My Excuse to Eat Log

OK - I’m still lifting. Kinda. I just got sick of writing about it.

Spent most of the Fall switching back and forth between mobility weeks with some heavier stuff. Not heavy mind you. Just heavier. Mobility/rehab/muscular endurance trick made me feel a lot better and I managed to run a marathon a couple weeks ago. Lifting since January was done solely to support the marathon training.

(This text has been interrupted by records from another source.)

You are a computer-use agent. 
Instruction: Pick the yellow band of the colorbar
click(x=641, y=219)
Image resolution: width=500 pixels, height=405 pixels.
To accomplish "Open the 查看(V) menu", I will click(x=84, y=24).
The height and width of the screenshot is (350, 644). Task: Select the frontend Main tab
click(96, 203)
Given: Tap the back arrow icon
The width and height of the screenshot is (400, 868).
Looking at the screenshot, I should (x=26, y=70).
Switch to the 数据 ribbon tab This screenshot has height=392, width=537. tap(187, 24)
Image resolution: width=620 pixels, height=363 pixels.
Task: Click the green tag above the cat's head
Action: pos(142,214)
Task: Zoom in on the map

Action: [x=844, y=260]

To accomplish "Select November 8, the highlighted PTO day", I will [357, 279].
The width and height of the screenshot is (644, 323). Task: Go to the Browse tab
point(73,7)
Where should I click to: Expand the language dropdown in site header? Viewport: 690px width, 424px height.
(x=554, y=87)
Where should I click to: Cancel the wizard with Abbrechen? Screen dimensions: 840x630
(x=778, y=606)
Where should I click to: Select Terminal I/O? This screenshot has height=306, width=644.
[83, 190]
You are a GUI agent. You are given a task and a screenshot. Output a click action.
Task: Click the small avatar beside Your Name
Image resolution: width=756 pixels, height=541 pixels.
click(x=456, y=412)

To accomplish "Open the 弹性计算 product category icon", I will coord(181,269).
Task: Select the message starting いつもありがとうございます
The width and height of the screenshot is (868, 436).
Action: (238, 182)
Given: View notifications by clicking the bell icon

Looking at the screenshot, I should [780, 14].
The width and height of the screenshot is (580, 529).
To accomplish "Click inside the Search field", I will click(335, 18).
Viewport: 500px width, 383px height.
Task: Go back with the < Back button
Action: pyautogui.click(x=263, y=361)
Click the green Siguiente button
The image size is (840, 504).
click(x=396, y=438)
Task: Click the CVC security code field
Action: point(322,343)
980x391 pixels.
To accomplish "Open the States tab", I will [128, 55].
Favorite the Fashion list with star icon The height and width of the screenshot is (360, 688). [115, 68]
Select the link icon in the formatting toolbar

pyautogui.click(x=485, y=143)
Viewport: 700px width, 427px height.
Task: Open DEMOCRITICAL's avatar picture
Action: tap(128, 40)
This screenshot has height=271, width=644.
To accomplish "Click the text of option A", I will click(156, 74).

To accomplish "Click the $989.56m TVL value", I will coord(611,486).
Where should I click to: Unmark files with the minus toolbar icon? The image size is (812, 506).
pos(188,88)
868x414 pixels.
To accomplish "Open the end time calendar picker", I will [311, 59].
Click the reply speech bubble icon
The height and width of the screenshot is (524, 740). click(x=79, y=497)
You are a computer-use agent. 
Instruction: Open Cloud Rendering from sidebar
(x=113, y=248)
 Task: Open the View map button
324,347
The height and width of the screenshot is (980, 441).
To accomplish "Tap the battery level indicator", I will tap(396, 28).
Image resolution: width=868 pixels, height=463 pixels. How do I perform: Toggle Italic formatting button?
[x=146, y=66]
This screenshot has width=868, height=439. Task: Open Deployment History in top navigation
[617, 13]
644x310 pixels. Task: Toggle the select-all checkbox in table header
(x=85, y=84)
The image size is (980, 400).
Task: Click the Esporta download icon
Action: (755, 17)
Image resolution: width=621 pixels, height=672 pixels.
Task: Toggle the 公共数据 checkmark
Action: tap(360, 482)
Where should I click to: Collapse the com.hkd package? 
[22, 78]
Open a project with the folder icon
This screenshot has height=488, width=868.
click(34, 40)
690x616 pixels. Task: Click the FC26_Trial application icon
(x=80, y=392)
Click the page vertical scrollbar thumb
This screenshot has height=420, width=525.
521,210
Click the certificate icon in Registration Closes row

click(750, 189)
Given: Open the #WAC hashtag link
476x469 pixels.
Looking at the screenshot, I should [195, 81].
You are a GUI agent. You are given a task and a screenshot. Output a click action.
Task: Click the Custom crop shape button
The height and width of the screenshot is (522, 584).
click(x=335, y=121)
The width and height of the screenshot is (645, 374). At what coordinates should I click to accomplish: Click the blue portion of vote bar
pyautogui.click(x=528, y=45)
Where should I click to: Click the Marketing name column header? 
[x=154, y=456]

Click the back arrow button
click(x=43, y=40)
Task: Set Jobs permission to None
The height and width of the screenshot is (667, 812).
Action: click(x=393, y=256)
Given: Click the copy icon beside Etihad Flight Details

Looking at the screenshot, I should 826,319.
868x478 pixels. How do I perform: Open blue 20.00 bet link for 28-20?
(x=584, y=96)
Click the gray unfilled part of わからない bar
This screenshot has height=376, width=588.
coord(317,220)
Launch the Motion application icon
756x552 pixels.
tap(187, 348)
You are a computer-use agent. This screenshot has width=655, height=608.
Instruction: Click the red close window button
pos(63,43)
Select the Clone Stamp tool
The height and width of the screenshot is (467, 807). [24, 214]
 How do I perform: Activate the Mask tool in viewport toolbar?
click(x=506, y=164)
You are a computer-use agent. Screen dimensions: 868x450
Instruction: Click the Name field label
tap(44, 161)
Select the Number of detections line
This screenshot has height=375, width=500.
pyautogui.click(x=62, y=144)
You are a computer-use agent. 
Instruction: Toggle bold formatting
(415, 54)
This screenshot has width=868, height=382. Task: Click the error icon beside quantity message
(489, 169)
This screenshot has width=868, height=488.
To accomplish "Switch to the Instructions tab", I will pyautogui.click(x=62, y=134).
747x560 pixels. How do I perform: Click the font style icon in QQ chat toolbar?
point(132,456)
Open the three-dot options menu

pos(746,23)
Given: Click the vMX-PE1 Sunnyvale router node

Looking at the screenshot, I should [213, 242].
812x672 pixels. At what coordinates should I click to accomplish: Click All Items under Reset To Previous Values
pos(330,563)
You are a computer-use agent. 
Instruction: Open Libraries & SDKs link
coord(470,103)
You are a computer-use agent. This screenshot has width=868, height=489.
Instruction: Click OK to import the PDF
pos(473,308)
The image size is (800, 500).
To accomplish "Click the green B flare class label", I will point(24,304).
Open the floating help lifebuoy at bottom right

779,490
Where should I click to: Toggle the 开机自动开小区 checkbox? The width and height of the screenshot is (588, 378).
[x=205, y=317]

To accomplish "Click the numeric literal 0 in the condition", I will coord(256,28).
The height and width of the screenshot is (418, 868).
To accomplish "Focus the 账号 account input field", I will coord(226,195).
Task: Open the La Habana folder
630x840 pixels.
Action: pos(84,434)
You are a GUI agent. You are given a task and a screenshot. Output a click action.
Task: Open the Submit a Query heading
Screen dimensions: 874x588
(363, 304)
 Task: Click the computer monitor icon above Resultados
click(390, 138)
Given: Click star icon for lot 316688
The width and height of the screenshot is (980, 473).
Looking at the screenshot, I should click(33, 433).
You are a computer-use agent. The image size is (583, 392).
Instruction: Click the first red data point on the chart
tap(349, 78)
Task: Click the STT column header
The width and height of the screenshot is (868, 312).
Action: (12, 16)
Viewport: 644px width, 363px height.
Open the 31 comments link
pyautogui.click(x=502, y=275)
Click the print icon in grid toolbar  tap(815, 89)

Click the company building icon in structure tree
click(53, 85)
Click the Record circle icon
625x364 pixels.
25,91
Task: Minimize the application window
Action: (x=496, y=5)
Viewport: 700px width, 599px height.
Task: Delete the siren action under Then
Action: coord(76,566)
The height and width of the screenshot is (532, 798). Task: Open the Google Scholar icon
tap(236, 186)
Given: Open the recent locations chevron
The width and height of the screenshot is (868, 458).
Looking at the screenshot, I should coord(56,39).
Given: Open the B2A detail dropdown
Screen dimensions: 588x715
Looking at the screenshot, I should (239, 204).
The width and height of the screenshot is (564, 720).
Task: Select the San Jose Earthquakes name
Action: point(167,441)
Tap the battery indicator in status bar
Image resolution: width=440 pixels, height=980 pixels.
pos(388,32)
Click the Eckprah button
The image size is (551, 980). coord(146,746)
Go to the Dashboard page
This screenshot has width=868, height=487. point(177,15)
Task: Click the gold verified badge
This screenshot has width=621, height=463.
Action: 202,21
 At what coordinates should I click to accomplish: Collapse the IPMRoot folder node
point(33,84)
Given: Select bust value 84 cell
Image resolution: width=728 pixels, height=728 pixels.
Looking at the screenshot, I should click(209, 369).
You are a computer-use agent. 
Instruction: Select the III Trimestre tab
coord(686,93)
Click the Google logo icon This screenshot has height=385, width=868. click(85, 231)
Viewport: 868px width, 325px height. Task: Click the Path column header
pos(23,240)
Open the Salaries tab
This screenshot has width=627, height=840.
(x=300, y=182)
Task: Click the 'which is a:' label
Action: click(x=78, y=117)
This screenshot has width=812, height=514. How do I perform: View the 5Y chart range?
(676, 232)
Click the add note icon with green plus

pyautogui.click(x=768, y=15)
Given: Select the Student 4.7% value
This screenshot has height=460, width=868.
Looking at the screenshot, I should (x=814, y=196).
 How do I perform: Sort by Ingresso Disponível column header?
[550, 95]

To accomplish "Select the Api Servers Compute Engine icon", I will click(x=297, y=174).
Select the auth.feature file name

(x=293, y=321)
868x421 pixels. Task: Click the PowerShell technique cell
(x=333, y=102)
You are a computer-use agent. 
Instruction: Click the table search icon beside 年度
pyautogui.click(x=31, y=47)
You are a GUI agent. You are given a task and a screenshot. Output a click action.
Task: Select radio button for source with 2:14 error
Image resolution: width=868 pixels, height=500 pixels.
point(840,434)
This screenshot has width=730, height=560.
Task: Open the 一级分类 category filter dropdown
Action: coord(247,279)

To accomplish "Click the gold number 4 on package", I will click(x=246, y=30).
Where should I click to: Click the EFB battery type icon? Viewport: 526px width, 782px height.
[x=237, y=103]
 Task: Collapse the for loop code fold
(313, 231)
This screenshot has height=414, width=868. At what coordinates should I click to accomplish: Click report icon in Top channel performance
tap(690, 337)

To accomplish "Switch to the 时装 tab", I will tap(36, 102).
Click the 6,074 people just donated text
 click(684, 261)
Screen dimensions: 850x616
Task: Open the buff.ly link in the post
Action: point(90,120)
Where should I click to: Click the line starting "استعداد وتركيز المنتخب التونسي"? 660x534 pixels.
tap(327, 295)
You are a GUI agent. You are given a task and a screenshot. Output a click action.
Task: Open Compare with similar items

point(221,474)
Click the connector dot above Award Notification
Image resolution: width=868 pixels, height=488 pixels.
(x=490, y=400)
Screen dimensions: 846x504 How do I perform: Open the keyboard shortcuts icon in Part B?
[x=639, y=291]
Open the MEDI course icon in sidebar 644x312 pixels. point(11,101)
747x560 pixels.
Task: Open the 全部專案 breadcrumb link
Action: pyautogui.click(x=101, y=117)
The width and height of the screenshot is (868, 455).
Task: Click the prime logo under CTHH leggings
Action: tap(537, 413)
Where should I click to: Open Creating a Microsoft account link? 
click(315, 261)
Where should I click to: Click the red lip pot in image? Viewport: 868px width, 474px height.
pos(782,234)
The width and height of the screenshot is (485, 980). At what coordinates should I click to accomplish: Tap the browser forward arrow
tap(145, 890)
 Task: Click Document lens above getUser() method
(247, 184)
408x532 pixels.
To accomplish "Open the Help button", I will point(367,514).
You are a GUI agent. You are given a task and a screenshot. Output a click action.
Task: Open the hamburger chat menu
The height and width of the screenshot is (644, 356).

Right now I’m trying to get to the gym five days a week. Three “heavy” days and two mobility days. On even heavy days, front squats and supported rows. On odd, DLs and MPs. I started the weight embarrassingly light and only add 5-10 pounds a week in order to give my body/joints time to switch gears. I’ll run this till my joints get cranky or I stop being able to add weight consistently.

4/27

Mobility warm up
4 x barbell complex @ 95 warm up
8x3 Front Squat (135, 155, 165x5)
5x10 Chest Supported Row @ 100
Shoulder P/rehabery . . .

Thanks for checking in.

welcome back- nice training and congrats on the marathon

4/28
45 min run

4/29
Warm UP
4x barbell complex @ 95

8x3 DLs (135, 185, 205(6))
5x8 MP @ 40
3x20 BW Chins

4/30

45 min mobility circuit - HR pegged between 130 - 140

4/31

BB Complex Warm Up

8x3 Front Squats (135, 155, 175(6))

5x10 BB Rows @135

Shoulder stuff . . .

4/2
45 min mobility

5/8

45 Mobility circuit - HR130-140

5/9

4xBB Complex Up to 95

8x3 Deadlifts 135, 185 225 (6)

5x10 Standing DB Press @40

3x12 BW Chins

Notes
Family commitments knocked me out of the box last week - I think I DL’ed once - but the first two workouts back were rough. Makes me think I’m going to need all the mobility work once I get into heavier weight.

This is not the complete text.